いちごいちえ




暖かい存在に、私はずっと支えられている。


それに気付かせてくれたのは、もう居ない家族なのかもしれない。


人の暖かさに、人はこんなにも満たされるんだ。


お金や物じゃない、気持ちなんだ



「お。俊達着いたって」



「なに!?もう来たのか!?」



「あ〜あ。美春からるぅは説教だな!!だはは!!」



何も言わない私に、瑠衣斗はますます慌てる。


間違いなく今のこの現場を目撃されれば、瑠衣斗は格好の餌食になるだろう。


ソファーの後ろから、瑠衣斗が慌てたように回り込み、屈んで下から私を見上げる。


目の端で捉えた瑠衣斗の表情が、困ったように私を見つめていた。



「ももごめん…俺が悪かったら謝るから……」



理由もなにも分かってないのに、瑠衣斗は心底申し訳なさそうに謝る。


子犬のような目で、不安に揺れる瞳を向けられていると、逆に申し訳なくなってきてしまう。

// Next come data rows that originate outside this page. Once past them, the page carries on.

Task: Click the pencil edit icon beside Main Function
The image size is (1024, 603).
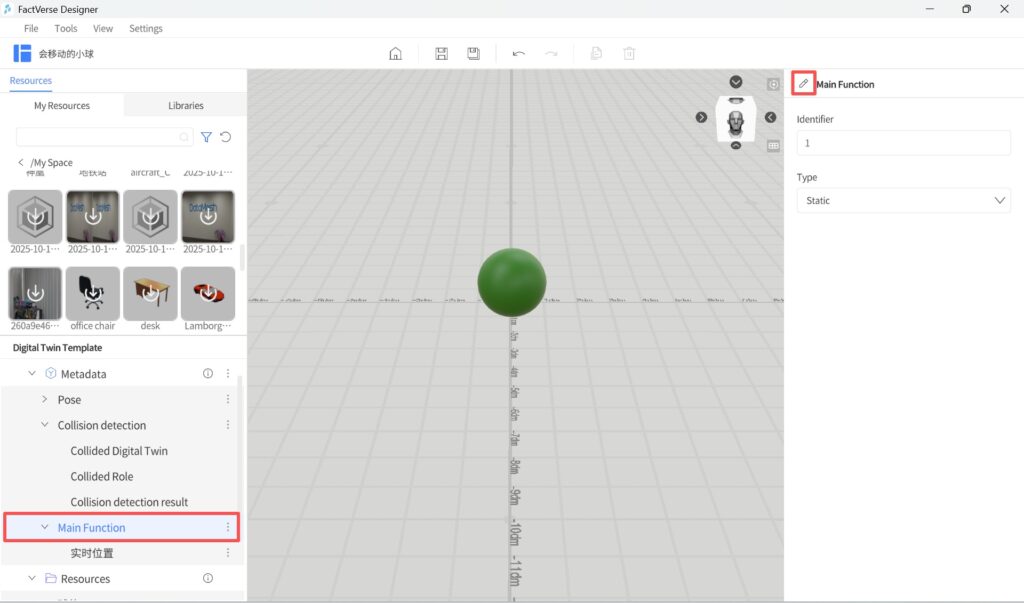Action: point(803,83)
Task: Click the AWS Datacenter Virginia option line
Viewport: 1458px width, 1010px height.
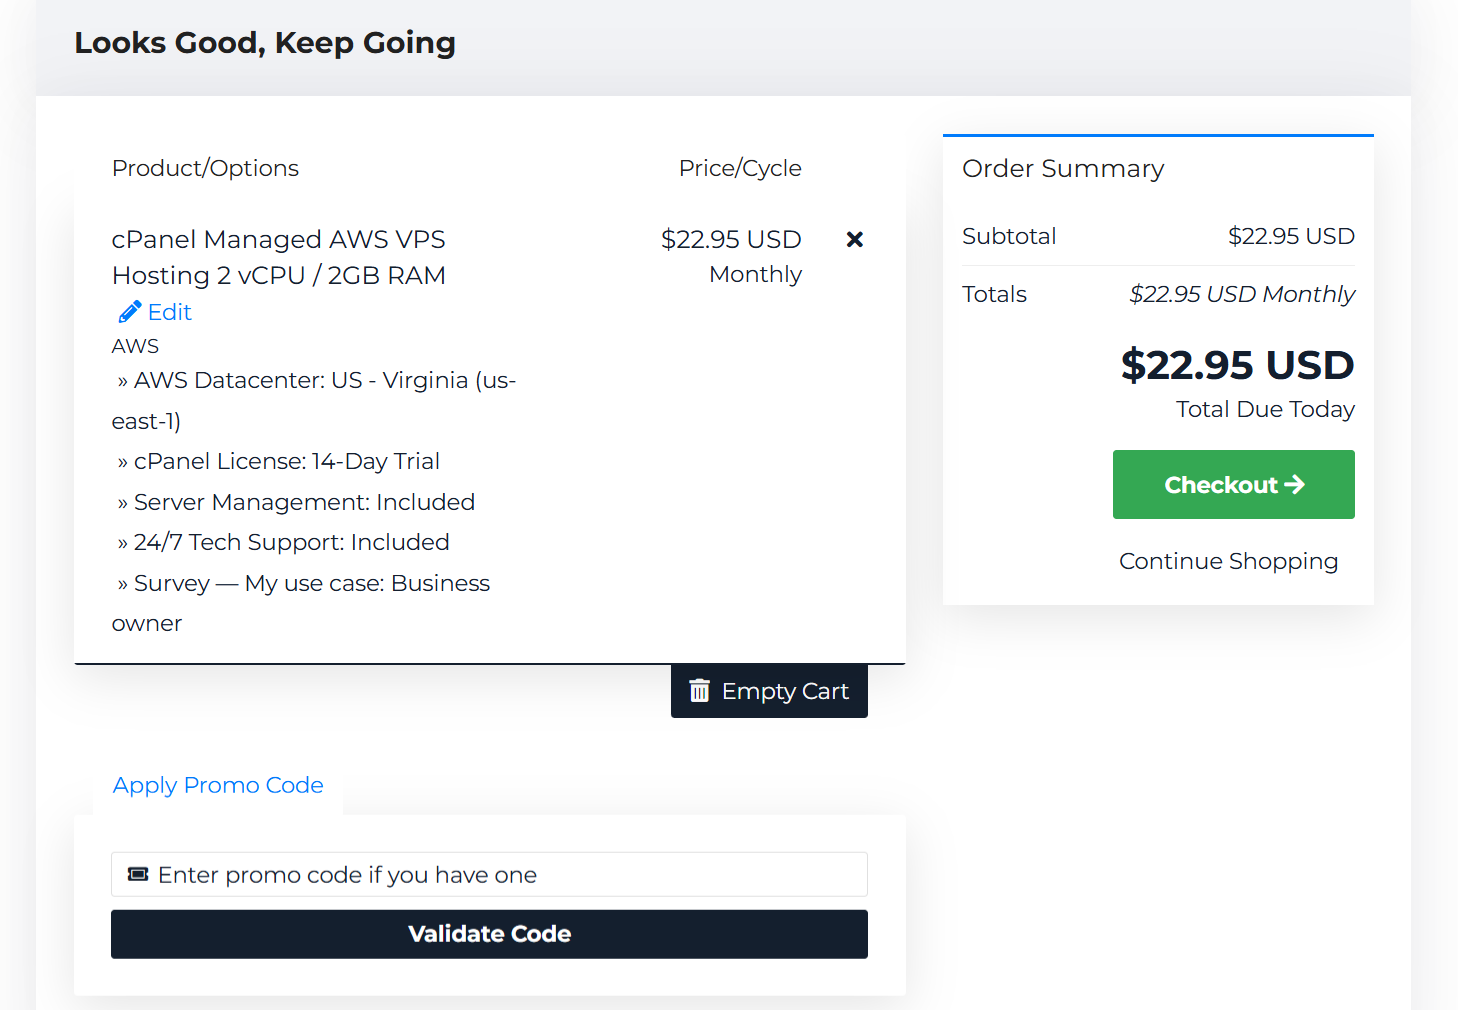Action: click(x=314, y=401)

違うよって言いたいのに、しゃくりあげてしまっている私は、言葉が詰まって出てこない。


さらにそこには、笑いも含まれているせいで、落ち着いて言葉を紡ぎ出す事ができずにいた。



「なあ、俺は別にるぅが悪い事したなんて言ってないけど」



「えっ!?じゃあなんだ!?なんで泣いてんだ!?」



宗太が余計に訳が分からなくなるような事を言うので、瑠衣斗がますます混乱している。


自分を落ち着かせようと息を吸い込み、手のひらで涙を拭う。


その間も、瑠衣斗が心配そうに私を見上げていた。



「…へへ……嬉し泣き」



ポツリと言った私の声は、鼻声で酷く聞き取りにくい。


でも、瑠衣斗にはしっかりと伝わったようで、一瞬ポカンとした瑠衣斗が可笑しかった。